» GIVEN EXERCISE
Reproduce the entries word for word, starting at the line with "Task: Click the TITLE / ALBUM column header" and running through the end of the entries. Leave the pictures out.
+++
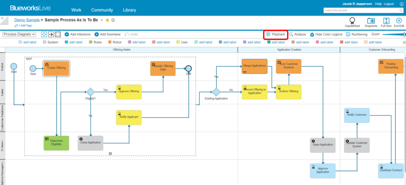This screenshot has height=185, width=406.
Task: Click the yellow User color swatch
Action: click(178, 42)
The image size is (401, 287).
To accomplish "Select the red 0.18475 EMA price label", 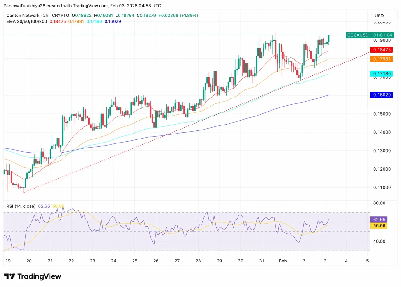I will pos(381,50).
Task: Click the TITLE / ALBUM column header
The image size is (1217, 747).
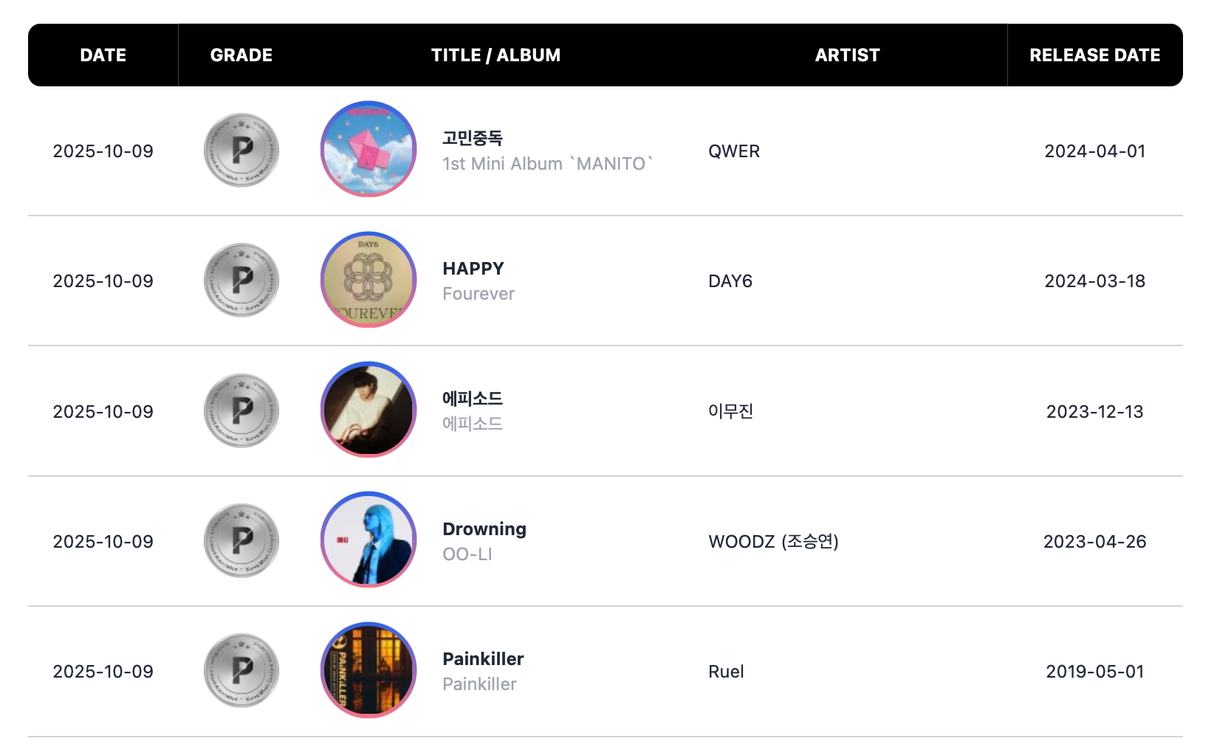Action: coord(496,55)
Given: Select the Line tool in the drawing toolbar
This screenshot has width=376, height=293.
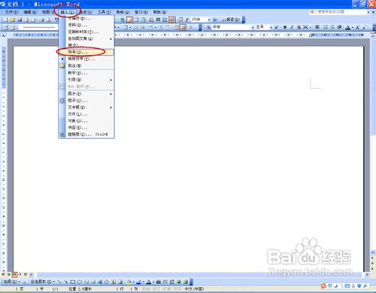Looking at the screenshot, I should click(59, 282).
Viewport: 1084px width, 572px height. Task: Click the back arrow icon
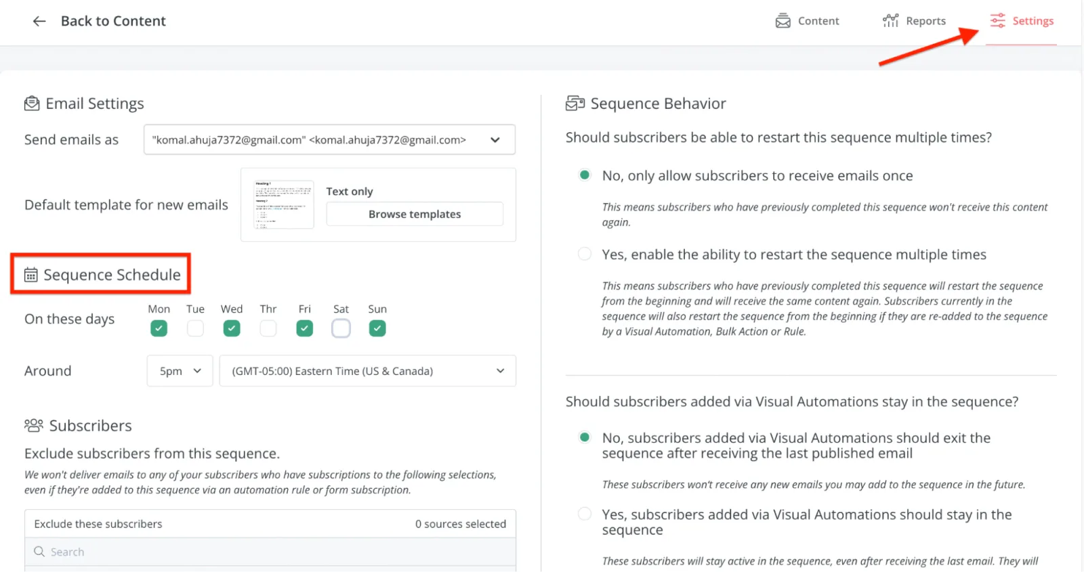[39, 21]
+++
» SOLUTION FOR THIS EXERCISE
Task: Click the TITLE / ALBUM column header
The image size is (1217, 747).
Action: coord(496,55)
Given: Select the Line tool in the drawing toolbar
This screenshot has width=376, height=293.
Looking at the screenshot, I should click(59, 282).
Viewport: 1084px width, 572px height. Task: Click the back arrow icon
[39, 21]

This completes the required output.